Tag Archives: team in training

Team in training starts | Weekly training tips

16 Feb

Week #1 Training TipsGo incognito when you run if thats waht it takes to do it.

Everyone needs a plan when you set a goal to run a road race.  This is the first week of honest training towards your goal of being ready for the Lodi Mother’s Day Run.

Hydration: Drink water only before a run. (it really doesn’t work to slug a vente, double espresso latte before the 5 mile jog you plan)

Nutrition: Do not eat 1 hour to 45 min. before your runs.  After your runs eat protein. (examples: chocolate milk, almond milk, peanut butter, cheese, eggs,etc.)

Running Tip: For first time runners I know your thoughts…

  • I run funny.
  • I look silly.
  • What are people going to say when they see me?
  • I am not a runner.
  • I am embarrassed.

We all have gone through this! Here is a solution, make yourself invisible! That’s right–and it is rather simple.  Put on a pair of sunglasses and a hat and you won’t believe
how invisible you will become! Really it works!

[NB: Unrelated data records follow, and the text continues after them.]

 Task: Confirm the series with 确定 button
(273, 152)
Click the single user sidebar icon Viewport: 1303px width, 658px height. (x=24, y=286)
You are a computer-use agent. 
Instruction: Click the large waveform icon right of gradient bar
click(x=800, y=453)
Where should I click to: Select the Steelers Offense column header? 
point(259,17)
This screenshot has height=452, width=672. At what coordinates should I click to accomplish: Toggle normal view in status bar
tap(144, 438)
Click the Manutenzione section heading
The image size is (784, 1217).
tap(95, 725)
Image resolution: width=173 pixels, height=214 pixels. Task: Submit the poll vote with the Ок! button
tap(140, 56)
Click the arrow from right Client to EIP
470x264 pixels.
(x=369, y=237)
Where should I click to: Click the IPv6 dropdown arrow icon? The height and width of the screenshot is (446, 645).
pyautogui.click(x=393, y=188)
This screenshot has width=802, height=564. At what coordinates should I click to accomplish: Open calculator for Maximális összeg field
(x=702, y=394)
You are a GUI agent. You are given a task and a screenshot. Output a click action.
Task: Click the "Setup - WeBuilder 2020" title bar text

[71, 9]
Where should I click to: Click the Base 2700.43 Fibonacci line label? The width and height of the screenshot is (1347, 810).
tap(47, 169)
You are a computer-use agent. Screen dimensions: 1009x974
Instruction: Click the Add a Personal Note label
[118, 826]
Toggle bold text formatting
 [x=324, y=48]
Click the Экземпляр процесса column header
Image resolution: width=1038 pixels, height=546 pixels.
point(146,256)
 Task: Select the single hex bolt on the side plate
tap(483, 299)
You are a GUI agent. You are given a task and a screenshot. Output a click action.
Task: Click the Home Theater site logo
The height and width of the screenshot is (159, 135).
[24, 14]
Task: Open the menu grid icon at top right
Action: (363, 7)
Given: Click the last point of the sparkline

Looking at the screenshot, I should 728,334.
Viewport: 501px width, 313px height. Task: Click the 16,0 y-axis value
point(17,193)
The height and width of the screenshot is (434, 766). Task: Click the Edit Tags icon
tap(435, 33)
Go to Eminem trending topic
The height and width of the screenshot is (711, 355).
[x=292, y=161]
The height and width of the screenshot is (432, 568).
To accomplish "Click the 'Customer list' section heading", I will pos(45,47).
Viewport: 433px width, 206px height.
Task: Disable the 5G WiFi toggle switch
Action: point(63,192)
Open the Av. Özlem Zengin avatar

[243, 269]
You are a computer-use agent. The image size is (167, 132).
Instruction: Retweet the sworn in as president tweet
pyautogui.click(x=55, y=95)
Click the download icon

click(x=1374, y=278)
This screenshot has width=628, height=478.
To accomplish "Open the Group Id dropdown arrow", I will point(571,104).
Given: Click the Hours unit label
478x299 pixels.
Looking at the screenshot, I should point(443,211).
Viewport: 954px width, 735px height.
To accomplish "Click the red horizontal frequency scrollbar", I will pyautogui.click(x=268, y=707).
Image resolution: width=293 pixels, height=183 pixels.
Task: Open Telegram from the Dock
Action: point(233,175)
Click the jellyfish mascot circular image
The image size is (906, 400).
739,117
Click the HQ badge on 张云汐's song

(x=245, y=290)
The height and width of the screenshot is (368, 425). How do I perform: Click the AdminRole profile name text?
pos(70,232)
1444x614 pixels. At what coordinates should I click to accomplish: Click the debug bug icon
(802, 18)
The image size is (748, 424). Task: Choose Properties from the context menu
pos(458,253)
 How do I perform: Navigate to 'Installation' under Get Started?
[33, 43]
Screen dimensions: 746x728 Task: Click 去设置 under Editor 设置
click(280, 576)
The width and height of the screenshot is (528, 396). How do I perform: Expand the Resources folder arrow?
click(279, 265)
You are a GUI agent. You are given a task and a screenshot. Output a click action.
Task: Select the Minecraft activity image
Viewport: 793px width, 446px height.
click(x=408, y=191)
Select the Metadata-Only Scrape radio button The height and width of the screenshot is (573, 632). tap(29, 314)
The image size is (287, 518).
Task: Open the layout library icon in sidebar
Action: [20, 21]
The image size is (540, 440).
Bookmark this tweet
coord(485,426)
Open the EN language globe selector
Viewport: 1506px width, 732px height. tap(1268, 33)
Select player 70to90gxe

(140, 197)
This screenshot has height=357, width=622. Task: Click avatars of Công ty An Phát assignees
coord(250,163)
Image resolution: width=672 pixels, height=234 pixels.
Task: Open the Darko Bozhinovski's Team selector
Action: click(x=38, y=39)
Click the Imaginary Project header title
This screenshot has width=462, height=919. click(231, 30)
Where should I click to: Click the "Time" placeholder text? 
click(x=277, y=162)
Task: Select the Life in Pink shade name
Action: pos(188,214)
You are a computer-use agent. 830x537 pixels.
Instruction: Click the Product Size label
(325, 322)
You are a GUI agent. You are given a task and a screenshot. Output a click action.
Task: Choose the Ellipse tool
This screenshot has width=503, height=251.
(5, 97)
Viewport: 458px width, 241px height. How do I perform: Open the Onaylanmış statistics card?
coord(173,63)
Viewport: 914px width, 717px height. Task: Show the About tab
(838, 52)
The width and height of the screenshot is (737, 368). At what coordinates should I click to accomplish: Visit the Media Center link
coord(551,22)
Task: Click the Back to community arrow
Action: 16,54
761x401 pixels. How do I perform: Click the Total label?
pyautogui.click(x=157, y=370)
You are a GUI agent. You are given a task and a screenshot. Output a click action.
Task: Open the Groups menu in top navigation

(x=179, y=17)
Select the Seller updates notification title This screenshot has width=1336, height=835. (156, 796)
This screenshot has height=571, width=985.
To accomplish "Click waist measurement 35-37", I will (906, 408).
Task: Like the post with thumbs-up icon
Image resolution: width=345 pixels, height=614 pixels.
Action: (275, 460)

Give it a try, because I won’t settle for all those other excuses that you throw out there.

YOU CAN DO THIS!

Running schedule

If you are planning on running the 5K race  Week #1 looks like this:

  • Monday -rest
  • Tuesday – 1 mile run, jog, jog/walk
  • Wednesday – rest
  • Thursday – .5 mile
  • Friday – rest
  • Saturday – 1 mile
  • Sunday 15-40 minute walk

Total mileage = 2.5

If you are planning on running the Half Marathon race  Week #1 looks like this:

  • Monday -Strengthen and stretch
  • Tuesday – 3 mile run, jog, jog/walk
  • Wednesday – 2 mile run or cross train
  • Thursday – 3 mile + strength
  • Friday – rest
  • Saturday – 30 min cross train
  • Sunday – 4 mile run

Total mileage = 12 mile

Week #1 Challenge

Week #1 Challenge: Add McCully Hill to your training route this week. At least once I would like you to run down AND back up McCully hill in one, if not more, of your training runs this week. You will become stronger for it!